Versioning in the database

I want to store full versioning of the row every time a update is made for amount sensitive table.
So far, I have decided to use the following approach.
Do not allow updates.
Every time a update is made create a new
entry in the table.
However, I am undecided on what is the best database structure design for this change.
Current Structure
Primary Key: id
id(int) | amount(decimal) | other_columns
First Approach
Composite Primary Key: id, version
id(int) | version(int) | amount(decimal) | change_reason
1 | 1 | 100 |
1 | 2 | 20 | correction
Second Approach
Primary Key: id
Uniqueness Index on [origin_id, version]
id(int) | origin_id(int) | version(int) | amount(decimal) | change_reason
1 | NULL | 1 | 100 | NULL
2 | 1 | 2 | 20 | correction

I would suggest a new table which store unique id for item. This serves as lookup table for all available items.
item Table:
id(int)
1000
For the table which stores all changes for item, let's call it item_changes table. item_id is a FOREIGN KEY to item table's id. The relationship between item table to item_changes table, is one-to-many relationship.
item_changes Table:
id(int) | item_id(int) | version(int) | amount(decimal) | change_reason
1 | 1000 | 1 | 100 | NULL
2 | 1000 | 2 | 20 | correction
With this, item_id will never be NULL as it is a valid FOREIGN KEY to item table.
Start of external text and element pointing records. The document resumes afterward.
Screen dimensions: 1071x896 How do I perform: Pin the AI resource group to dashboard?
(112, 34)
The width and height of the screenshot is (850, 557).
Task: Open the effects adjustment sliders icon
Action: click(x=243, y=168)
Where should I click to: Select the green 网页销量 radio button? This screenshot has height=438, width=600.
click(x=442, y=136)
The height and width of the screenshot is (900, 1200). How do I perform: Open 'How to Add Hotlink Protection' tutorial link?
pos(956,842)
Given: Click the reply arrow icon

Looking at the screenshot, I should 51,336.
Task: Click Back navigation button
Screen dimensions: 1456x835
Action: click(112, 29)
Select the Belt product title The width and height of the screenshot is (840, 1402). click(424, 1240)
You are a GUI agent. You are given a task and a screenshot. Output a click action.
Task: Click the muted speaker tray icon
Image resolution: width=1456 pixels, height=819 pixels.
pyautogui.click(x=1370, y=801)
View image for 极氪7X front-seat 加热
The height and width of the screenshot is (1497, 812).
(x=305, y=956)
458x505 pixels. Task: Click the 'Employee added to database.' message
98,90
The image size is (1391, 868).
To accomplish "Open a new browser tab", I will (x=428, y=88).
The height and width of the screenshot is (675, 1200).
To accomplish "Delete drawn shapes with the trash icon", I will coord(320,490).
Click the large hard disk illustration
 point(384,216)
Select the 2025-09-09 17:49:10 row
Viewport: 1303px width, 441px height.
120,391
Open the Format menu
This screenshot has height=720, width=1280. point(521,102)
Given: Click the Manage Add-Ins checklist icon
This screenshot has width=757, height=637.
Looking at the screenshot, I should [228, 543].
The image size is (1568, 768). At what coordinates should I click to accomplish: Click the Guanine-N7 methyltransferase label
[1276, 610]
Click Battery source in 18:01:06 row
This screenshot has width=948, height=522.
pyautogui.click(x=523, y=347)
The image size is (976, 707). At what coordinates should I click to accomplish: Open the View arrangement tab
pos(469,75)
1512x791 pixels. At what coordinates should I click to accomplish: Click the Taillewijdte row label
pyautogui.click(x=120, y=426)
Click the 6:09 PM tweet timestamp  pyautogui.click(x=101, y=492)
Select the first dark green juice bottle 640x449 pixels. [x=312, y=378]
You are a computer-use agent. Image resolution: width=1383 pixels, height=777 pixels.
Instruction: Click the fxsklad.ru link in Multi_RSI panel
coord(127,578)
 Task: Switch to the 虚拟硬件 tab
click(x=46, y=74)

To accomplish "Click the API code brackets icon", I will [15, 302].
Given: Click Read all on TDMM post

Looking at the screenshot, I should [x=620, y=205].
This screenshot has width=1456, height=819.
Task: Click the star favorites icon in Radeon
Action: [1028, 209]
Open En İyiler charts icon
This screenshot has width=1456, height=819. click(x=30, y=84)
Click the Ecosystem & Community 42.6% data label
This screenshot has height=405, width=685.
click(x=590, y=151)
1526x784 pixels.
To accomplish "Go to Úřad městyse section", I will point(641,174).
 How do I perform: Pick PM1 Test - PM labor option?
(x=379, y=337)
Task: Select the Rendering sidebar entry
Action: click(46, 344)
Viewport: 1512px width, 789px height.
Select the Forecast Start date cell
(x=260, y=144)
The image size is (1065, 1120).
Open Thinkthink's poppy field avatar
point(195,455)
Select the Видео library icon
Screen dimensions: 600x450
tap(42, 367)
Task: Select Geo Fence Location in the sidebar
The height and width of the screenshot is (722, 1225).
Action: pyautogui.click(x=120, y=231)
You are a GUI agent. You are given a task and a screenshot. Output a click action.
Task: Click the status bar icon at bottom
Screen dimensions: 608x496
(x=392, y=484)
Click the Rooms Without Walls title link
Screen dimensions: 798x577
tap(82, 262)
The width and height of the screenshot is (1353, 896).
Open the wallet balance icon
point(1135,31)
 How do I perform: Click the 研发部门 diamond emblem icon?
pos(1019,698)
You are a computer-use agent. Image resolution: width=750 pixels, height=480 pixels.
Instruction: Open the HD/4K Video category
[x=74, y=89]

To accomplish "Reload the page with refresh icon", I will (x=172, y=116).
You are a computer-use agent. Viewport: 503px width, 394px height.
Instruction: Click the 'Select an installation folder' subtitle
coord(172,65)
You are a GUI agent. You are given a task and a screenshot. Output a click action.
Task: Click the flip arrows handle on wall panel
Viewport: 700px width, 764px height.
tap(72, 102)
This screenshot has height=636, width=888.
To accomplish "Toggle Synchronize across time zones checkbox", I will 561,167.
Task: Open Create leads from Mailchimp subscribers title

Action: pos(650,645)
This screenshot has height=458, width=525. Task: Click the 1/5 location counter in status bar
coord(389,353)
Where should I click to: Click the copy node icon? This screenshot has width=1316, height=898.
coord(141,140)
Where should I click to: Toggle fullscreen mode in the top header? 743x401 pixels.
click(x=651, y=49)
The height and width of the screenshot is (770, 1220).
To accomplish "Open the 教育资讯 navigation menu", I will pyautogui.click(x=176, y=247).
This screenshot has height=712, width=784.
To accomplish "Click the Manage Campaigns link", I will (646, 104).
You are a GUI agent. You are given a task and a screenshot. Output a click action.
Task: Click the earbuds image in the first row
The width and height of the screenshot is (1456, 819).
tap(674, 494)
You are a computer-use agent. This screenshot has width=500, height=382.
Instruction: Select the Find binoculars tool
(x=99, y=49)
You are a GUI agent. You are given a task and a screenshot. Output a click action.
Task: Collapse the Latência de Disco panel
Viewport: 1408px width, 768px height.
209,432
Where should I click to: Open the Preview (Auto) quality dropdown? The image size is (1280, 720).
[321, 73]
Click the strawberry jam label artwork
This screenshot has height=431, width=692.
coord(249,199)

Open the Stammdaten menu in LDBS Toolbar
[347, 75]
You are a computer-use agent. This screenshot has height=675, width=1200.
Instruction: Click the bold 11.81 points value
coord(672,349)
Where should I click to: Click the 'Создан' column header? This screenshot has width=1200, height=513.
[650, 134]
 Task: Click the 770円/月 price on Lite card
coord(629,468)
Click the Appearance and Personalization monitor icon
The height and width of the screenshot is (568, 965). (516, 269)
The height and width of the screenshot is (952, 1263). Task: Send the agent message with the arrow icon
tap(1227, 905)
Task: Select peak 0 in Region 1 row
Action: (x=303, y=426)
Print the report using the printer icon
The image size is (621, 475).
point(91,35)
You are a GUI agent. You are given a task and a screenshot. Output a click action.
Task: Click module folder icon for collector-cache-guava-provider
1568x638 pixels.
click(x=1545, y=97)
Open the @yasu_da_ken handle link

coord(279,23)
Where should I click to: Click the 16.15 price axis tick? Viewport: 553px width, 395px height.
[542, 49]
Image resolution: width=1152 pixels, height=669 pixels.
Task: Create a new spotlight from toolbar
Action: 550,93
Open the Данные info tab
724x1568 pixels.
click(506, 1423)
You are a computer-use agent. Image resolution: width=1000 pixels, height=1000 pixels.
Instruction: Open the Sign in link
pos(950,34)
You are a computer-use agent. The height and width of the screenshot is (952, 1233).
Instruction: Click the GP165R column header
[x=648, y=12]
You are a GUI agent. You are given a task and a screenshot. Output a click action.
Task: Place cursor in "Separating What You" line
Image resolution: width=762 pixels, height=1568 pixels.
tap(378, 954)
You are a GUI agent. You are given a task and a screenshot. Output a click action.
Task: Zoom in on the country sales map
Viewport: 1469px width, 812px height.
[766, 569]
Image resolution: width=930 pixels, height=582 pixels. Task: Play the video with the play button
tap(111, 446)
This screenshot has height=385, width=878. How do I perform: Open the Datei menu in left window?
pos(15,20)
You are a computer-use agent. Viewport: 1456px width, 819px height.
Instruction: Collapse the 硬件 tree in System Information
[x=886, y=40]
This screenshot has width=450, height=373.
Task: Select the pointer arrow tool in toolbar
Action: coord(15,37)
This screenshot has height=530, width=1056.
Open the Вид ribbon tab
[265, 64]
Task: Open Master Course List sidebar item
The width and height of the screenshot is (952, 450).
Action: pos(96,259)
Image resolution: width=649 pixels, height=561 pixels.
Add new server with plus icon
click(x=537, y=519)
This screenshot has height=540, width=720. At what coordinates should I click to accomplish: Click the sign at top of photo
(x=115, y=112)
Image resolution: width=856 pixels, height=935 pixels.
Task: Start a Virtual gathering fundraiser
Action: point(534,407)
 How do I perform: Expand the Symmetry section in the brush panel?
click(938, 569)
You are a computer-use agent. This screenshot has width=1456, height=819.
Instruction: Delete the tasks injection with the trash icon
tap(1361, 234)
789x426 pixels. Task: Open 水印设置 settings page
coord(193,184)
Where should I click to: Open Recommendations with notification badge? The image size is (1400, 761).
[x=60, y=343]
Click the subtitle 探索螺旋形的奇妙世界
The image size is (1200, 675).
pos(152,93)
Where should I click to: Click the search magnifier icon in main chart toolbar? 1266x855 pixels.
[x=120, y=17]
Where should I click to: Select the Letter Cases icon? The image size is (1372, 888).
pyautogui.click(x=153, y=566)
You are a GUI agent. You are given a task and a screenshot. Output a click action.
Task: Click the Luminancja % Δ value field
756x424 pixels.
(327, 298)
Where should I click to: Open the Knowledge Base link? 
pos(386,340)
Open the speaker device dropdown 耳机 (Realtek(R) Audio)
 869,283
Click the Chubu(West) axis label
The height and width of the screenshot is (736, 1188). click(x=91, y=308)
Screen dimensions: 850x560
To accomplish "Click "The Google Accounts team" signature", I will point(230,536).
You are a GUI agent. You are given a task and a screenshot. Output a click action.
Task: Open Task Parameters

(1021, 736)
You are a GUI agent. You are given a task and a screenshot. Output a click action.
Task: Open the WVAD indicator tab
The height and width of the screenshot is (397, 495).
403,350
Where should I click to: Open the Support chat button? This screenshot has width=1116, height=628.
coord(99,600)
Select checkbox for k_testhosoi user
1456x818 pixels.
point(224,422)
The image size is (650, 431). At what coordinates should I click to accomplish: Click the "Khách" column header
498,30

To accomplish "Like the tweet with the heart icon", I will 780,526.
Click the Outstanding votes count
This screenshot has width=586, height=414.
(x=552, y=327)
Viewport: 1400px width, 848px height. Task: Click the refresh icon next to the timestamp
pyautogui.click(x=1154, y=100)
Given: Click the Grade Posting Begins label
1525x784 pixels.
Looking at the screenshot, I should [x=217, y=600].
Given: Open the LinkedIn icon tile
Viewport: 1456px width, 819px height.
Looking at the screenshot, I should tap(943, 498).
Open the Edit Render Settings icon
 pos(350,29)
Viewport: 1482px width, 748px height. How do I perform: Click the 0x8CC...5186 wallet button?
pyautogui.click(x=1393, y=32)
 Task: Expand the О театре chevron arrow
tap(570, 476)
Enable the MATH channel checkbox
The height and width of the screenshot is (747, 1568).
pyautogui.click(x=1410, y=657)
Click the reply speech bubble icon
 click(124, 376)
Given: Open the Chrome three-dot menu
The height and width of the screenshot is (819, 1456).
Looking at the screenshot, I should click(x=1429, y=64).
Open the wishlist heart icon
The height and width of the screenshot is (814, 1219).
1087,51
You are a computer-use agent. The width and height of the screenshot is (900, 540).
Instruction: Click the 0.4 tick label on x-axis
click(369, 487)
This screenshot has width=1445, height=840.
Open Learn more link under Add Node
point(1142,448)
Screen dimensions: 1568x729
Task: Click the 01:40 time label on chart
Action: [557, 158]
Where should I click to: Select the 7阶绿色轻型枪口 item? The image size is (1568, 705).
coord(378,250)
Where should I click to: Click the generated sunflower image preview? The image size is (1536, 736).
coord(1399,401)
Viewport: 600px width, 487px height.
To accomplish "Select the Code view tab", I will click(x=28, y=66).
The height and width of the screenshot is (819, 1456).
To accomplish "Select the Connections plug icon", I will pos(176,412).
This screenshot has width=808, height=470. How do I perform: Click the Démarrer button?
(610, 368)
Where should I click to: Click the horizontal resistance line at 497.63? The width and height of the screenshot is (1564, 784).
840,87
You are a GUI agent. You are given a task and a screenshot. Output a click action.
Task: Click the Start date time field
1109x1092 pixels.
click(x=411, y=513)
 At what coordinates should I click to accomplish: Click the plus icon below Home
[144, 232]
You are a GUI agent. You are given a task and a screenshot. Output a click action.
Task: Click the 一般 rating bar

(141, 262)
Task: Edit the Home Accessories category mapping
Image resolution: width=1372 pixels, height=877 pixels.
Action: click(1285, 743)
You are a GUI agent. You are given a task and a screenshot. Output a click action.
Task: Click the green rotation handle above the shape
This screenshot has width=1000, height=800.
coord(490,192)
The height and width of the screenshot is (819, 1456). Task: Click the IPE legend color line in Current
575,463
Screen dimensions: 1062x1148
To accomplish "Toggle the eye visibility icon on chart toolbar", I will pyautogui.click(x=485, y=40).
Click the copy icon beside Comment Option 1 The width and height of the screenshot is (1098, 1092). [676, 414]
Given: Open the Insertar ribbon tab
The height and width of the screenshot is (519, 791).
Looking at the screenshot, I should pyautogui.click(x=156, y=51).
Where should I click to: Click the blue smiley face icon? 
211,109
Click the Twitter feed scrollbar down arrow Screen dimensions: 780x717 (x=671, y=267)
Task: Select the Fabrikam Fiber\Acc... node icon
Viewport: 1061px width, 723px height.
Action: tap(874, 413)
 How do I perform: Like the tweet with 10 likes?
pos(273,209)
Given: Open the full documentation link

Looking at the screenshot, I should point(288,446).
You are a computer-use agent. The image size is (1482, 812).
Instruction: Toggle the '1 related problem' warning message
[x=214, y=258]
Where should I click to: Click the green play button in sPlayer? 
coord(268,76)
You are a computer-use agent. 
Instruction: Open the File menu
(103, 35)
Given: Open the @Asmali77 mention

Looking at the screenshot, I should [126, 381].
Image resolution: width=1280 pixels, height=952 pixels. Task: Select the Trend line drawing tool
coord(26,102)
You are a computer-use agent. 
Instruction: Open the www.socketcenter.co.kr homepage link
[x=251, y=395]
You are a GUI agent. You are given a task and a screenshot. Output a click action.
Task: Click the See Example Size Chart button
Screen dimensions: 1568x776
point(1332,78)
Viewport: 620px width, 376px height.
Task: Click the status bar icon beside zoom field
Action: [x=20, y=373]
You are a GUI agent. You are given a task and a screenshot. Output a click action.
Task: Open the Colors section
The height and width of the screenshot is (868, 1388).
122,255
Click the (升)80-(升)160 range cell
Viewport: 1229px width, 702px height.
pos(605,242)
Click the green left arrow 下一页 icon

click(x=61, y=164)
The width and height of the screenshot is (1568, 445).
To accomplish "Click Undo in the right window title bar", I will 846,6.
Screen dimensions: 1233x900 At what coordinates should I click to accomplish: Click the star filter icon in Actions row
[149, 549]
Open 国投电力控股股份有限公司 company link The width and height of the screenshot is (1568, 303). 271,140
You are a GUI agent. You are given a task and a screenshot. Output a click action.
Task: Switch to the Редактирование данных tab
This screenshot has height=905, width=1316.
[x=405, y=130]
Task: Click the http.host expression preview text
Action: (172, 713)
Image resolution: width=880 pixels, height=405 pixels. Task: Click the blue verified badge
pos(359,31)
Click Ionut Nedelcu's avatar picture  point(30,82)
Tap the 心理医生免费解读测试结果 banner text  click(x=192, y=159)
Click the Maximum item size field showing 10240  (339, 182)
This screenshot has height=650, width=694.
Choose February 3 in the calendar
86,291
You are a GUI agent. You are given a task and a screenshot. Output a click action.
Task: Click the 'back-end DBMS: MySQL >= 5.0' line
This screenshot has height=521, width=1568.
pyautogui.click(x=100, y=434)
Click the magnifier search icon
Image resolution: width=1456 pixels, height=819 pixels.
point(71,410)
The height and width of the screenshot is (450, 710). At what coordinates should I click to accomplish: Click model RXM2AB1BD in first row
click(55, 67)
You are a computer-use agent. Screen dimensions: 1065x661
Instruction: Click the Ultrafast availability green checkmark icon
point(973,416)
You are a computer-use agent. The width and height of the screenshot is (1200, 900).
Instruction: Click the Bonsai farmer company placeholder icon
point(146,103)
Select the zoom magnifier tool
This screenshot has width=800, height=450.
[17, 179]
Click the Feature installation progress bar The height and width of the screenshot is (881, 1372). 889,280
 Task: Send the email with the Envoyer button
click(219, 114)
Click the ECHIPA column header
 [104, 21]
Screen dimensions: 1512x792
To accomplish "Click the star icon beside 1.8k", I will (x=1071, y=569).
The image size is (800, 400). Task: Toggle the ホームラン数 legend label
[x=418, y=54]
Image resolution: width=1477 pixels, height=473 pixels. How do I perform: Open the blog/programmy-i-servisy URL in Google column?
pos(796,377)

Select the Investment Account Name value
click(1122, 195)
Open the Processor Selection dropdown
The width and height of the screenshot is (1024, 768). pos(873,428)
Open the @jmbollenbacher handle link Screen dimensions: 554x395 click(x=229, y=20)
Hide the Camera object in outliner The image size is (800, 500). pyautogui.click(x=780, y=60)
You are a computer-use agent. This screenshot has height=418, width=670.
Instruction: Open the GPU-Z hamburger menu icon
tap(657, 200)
The best method is to use Version Normal Form (vnf). Here is an answer I gave for a neat way to track all changes to specific fields of specific tables.
The static table contains the static data, such as PK and other attributes which do not change over the life of the entity or such changes need not be tracked.
The version table contains all dynamic attributes that need to be tracked. The best design uses a view which joins the static table with the current version from the version table, as the current version is probably what your apps need most often. Triggers on the view maintain the static/versioned design without the app needing to know anything about it.
The link above also contains a link to a document which goes into much more detail including queries to get the current version or to "look back" at any version you need.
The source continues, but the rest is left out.